Ecateo di Abdera scrisse anche che gli Iperborei costruirono un “tempio circolare” sulla loro isola, e questo portò alcuni studiosi ad identificarlo con il famoso sito megalitico di Stonehenge.
Lo storico Tolomeo, e Marciano di Eraclea collocarono la mitica Iperborea nel Mare del Nord, che denominarono “L’oceano di Iperborea”. Inoltre, si dice che il sole saliva e si stabiliva soltanto una volta all’anno nella terra di Iperborea; che si sarebbe posizionato sopra o sul circolo polare, o più in generale nelle regioni polari artiche.
Unico tra gli dei dell’Olimpo, Apollo era venerato tra gli iperborei, gli Elleni credevano che egli trascorresse gli inverni in mezzo a loro.
L’antico scrittore greco Teopompo nel suo lavoro “Philippica” riporta che la terra di Iperborea fu assaltata per essere conquistata da un grande esercito di soldati arrivati da un’altra isola (alcuni ricercatori sostengono che questa era proprio l’isola di Atlantide).

Compiti scritti.
**a)** Stampa dal brano su Iperborea il passo che comincia con "Lo storico Tolomeo, e" e prosegue fino a "regioni polari artiche.".
**b)** Prosegui il brano su Iperborea dopo la sua ultima frase.

Dati forniti.
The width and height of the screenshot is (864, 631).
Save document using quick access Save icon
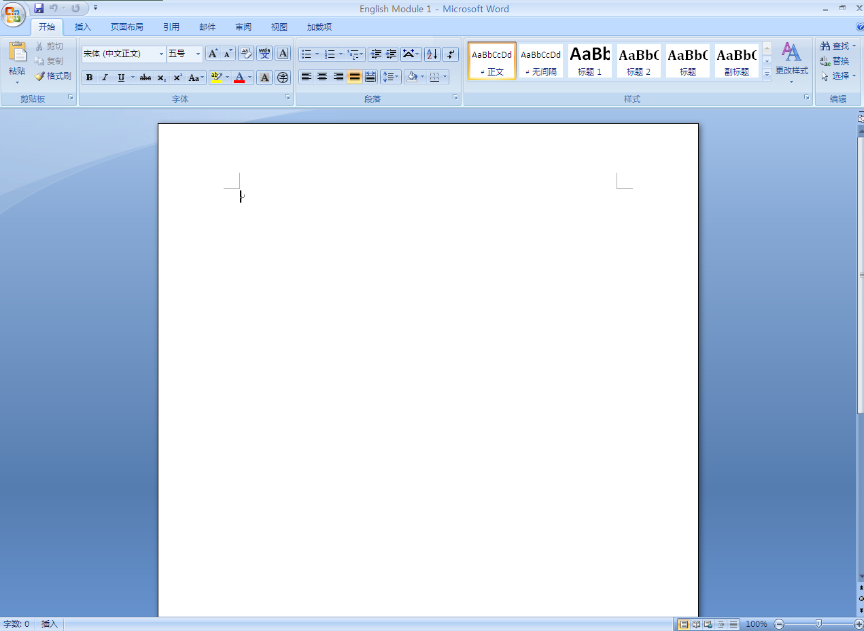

==

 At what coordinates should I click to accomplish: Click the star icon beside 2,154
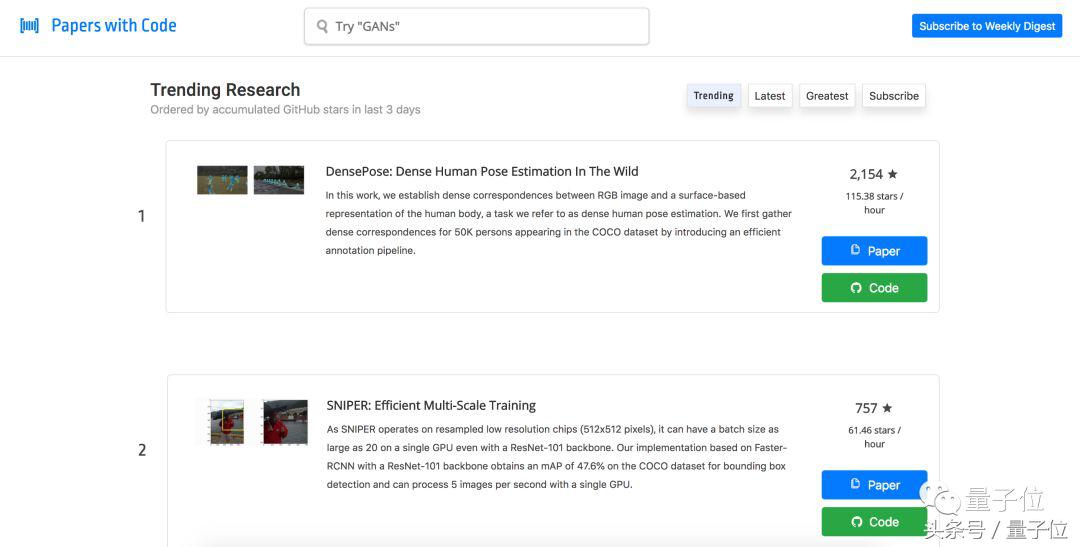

Risposte finali.
**a)**
Lo storico Tolomeo, e Marciano di Eraclea collocarono la mitica Iperborea nel Mare del Nord, che denominarono “L’oceano di Iperborea”. Inoltre, si dice che il sole saliva e si stabiliva soltanto una volta all’anno nella terra di Iperborea; che si sarebbe posizionato sopra o sul circolo polare, o più in generale nelle regioni polari artiche.

**b)**
Il piano si dice che fu però abbandonato poiché i soldati invasori si resero conto che gli Iperborei erano troppo forti per loro. Questo particolare racconto – che alcuni credono sia solo un semplice mito – è stato riportato dal romano Claudio Eliano, filosofo e scrittore di lingua greca (nella Varia Historia).
Una leggenda greca afferma inoltre che i Boréades, che erano i figli discendenti del dio Borea e della ninfa della neve Chione (o Khione), fondarono la prima monarchia teocratica sull’isola. Questa leggenda si trova conservata negli scritti di Eliano: “Questo dio [Apollo] ha come sacerdoti, i figli di Borea (Il vento del nord) e Chione (neve), alti sei cubiti [circa 3 metri]”.
I Boréades che erano i re che governavano l’isola di Iperborea, erano quindi dei giganti di oltre tre metri di altezza.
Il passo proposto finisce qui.